------ DATASET EXTRACT ------
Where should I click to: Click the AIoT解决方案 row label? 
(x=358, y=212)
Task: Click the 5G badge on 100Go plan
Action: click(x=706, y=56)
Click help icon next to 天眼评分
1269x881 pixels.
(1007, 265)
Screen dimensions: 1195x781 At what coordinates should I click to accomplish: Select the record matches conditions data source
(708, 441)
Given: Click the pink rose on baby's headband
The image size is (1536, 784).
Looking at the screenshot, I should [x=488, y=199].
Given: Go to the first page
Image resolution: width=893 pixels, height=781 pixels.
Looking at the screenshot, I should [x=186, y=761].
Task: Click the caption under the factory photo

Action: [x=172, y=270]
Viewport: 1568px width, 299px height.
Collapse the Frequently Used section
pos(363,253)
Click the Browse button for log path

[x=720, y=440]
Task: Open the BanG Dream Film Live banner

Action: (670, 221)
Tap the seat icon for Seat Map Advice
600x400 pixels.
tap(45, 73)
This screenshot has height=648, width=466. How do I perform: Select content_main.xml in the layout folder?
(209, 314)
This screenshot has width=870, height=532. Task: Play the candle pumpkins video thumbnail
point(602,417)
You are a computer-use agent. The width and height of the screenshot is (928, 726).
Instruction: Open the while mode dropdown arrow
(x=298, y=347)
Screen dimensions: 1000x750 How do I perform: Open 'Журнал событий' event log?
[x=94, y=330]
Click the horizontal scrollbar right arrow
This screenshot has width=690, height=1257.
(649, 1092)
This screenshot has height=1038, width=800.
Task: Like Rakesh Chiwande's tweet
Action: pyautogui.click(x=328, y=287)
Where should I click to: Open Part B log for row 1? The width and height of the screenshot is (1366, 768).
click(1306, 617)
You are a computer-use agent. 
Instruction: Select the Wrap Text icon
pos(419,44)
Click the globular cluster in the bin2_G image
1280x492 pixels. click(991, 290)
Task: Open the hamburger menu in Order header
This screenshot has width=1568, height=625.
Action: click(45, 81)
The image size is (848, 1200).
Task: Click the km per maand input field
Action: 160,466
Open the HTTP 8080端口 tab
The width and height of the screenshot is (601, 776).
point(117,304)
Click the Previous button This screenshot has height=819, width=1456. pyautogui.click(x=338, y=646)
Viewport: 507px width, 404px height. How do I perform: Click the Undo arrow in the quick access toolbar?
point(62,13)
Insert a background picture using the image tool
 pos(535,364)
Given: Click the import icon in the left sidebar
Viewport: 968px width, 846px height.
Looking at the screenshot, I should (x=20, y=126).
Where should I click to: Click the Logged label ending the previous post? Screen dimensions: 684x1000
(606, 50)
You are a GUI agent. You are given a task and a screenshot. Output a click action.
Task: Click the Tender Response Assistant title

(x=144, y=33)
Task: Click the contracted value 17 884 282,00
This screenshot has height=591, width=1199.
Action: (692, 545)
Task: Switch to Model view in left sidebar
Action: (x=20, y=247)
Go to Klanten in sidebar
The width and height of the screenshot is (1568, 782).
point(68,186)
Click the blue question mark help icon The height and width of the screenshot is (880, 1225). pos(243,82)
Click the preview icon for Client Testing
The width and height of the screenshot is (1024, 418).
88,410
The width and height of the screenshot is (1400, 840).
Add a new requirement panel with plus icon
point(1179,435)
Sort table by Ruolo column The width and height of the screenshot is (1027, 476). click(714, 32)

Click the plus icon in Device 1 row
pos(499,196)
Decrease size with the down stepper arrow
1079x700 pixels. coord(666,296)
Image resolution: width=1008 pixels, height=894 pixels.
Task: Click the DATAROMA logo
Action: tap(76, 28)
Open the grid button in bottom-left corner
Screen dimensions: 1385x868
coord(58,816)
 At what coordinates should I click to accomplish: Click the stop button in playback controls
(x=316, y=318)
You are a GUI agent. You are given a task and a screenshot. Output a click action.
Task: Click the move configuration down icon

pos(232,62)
------
» **TASK INSTRUCTIONS**
Could you return, unchanged, every line from the one containing "Decrease size with the down stepper arrow" through the last line above, including both ends?

» **RESPONSE**
Decrease size with the down stepper arrow
1079x700 pixels. coord(666,296)
Image resolution: width=1008 pixels, height=894 pixels.
Task: Click the DATAROMA logo
Action: tap(76, 28)
Open the grid button in bottom-left corner
Screen dimensions: 1385x868
coord(58,816)
 At what coordinates should I click to accomplish: Click the stop button in playback controls
(x=316, y=318)
You are a GUI agent. You are given a task and a screenshot. Output a click action.
Task: Click the move configuration down icon

pos(232,62)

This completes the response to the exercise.